He tilts his shaven head. “That’s an uncommon desire. Rather humble in parameters. You’re sure of it?”

“I’m sure. It will be unmitigated. Not a hair on her will be harmed and not a solitary neuron altered.”

“Done,” says the overseer. “There’s no second chance, incidentally. You can’t come back to us crying that you’ve changed your mind, unless you win another round.”

The thought of subjecting myself to all this again makes me want to rip out my own lungs. “I don’t reckon I’ll be doing that. Send me details of where Recadat will recover. I’ll want to verify for myself that she’s whole in mind and body.”

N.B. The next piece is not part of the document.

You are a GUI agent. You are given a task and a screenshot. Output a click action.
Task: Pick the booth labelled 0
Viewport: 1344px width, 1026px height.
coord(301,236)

“So little trust in us, Detective. Not to worry—the Mandate honors its promises. I’ll send you the details once I have them. It’ll be away from Septet. Once you’ve exited the game you are barred from reentry.”

As if there’s so much to return to on this godforsaken clump of dust. “As you like.”

“Do you intend to free Ayothaya?”

“Possibly.” I did tell Recadat I would. “Is there anything else for me to do? Nondisclosure forms to sign?”

Wonsul smiles—a thin slash in the smoothness of his face, one that now that I’ve looked again resembles porcelain more than it does flesh. “No need, Khun Thannarat. Those marks are borne on your soul. We’ll find you wherever you go. Since your wish ends up being so . . . trivial, I’ve put a stipend in your account. It wouldn’t do to have an auxiliary citizen of ours look poor and tarnish our reputation. Oh, one last thing. If you ever encounter Benzaiten in Autumn again, let xer know that xe owes me an enormous favor, and that one day I will collect.”

I don’t press for detail this time. Theirs is an affair too strange for my sensibilities. “I’ll do that.”

Daji is waiting for me in the Cenotaph’s vestibule. Her fox-self is wrapped around her shoulders and throat, a priceless scarf. The rest of her is attired in swaths of gold, gathered at the throat and waist with dark steel roses and links of matte white. Her fire opal rests on an exposed shoulder, as visible as ever, pride of place.

“Thanks for being patient,” I say as I approach.

“Recadat isn’t going to appreciate this, you realize.” She crosses her arms. “Chun Hyang really did a number on her, but that doesn’t excuse any of what she got up to. She could have killed you.”

In another life, I might have chosen Recadat, that woman like a stiletto, that woman with the tiger’s soul. We’d have returned to Ayothaya together, ready to repel the Hellenes, and eventually we would command a chapter to ourselves in the history books. That would not have attracted me, the hagiography and heroism; Recadat would have been prize enough. A single woman for myself, that’s all I require.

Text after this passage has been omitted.